*** Block opens ***

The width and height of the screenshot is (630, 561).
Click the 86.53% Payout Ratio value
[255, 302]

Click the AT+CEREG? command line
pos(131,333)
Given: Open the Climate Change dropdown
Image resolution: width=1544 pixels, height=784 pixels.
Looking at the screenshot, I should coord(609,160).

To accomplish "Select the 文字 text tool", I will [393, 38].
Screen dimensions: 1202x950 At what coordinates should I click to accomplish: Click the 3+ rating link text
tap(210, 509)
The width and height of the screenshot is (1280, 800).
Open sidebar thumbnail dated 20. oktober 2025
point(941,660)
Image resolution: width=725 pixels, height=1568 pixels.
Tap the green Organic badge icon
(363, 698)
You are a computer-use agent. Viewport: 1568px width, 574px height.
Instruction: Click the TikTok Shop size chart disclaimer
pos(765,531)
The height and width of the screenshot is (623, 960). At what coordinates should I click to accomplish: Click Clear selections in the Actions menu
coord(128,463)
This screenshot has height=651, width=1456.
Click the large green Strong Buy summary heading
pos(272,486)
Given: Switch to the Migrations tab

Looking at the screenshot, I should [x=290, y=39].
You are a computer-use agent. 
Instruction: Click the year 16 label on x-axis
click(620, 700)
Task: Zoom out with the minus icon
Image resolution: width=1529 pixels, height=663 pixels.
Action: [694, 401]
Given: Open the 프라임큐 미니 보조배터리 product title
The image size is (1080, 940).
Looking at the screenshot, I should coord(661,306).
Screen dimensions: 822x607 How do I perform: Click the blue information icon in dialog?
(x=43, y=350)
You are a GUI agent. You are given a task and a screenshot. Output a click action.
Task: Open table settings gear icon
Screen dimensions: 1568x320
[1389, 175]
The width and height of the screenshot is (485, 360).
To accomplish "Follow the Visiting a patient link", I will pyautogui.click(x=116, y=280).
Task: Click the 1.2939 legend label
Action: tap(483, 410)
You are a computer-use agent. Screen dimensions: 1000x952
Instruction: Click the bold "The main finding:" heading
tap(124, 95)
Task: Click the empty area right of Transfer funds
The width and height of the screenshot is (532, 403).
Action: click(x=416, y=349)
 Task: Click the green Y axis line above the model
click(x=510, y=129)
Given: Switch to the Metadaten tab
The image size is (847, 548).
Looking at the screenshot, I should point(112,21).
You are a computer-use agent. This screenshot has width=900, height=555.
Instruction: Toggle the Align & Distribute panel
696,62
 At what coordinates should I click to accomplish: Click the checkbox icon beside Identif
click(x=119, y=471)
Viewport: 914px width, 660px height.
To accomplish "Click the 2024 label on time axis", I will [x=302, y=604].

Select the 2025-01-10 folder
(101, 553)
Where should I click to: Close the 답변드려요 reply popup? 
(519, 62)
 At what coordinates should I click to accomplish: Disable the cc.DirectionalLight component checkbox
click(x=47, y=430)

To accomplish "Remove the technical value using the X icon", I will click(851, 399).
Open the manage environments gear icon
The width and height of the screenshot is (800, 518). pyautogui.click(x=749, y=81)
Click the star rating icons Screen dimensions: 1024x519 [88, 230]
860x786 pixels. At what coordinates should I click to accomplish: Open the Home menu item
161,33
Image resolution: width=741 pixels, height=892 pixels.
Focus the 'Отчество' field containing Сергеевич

*** Block closes ***

> [Task directions] Give the records again, complete and exact.

> [Answer for the task]
The width and height of the screenshot is (630, 561).
Click the 86.53% Payout Ratio value
[255, 302]

Click the AT+CEREG? command line
pos(131,333)
Given: Open the Climate Change dropdown
Image resolution: width=1544 pixels, height=784 pixels.
Looking at the screenshot, I should coord(609,160).

To accomplish "Select the 文字 text tool", I will [393, 38].
Screen dimensions: 1202x950 At what coordinates should I click to accomplish: Click the 3+ rating link text
tap(210, 509)
The width and height of the screenshot is (1280, 800).
Open sidebar thumbnail dated 20. oktober 2025
point(941,660)
Image resolution: width=725 pixels, height=1568 pixels.
Tap the green Organic badge icon
(363, 698)
You are a computer-use agent. Viewport: 1568px width, 574px height.
Instruction: Click the TikTok Shop size chart disclaimer
pos(765,531)
The height and width of the screenshot is (623, 960). At what coordinates should I click to accomplish: Click Clear selections in the Actions menu
coord(128,463)
This screenshot has height=651, width=1456.
Click the large green Strong Buy summary heading
pos(272,486)
Given: Switch to the Migrations tab

Looking at the screenshot, I should [x=290, y=39].
You are a computer-use agent. 
Instruction: Click the year 16 label on x-axis
click(620, 700)
Task: Zoom out with the minus icon
Image resolution: width=1529 pixels, height=663 pixels.
Action: [694, 401]
Given: Open the 프라임큐 미니 보조배터리 product title
The image size is (1080, 940).
Looking at the screenshot, I should coord(661,306).
Screen dimensions: 822x607 How do I perform: Click the blue information icon in dialog?
(x=43, y=350)
You are a GUI agent. You are given a task and a screenshot. Output a click action.
Task: Open table settings gear icon
Screen dimensions: 1568x320
[1389, 175]
The width and height of the screenshot is (485, 360).
To accomplish "Follow the Visiting a patient link", I will pyautogui.click(x=116, y=280).
Task: Click the 1.2939 legend label
Action: tap(483, 410)
You are a computer-use agent. Screen dimensions: 1000x952
Instruction: Click the bold "The main finding:" heading
tap(124, 95)
Task: Click the empty area right of Transfer funds
The width and height of the screenshot is (532, 403).
Action: click(x=416, y=349)
 Task: Click the green Y axis line above the model
click(x=510, y=129)
Given: Switch to the Metadaten tab
The image size is (847, 548).
Looking at the screenshot, I should point(112,21).
You are a computer-use agent. This screenshot has width=900, height=555.
Instruction: Toggle the Align & Distribute panel
696,62
 At what coordinates should I click to accomplish: Click the checkbox icon beside Identif
click(x=119, y=471)
Viewport: 914px width, 660px height.
To accomplish "Click the 2024 label on time axis", I will [x=302, y=604].

Select the 2025-01-10 folder
(101, 553)
Where should I click to: Close the 답변드려요 reply popup? 
(519, 62)
 At what coordinates should I click to accomplish: Disable the cc.DirectionalLight component checkbox
click(x=47, y=430)

To accomplish "Remove the technical value using the X icon", I will click(851, 399).
Open the manage environments gear icon
The width and height of the screenshot is (800, 518). pyautogui.click(x=749, y=81)
Click the star rating icons Screen dimensions: 1024x519 [88, 230]
860x786 pixels. At what coordinates should I click to accomplish: Open the Home menu item
161,33
Image resolution: width=741 pixels, height=892 pixels.
Focus the 'Отчество' field containing Сергеевич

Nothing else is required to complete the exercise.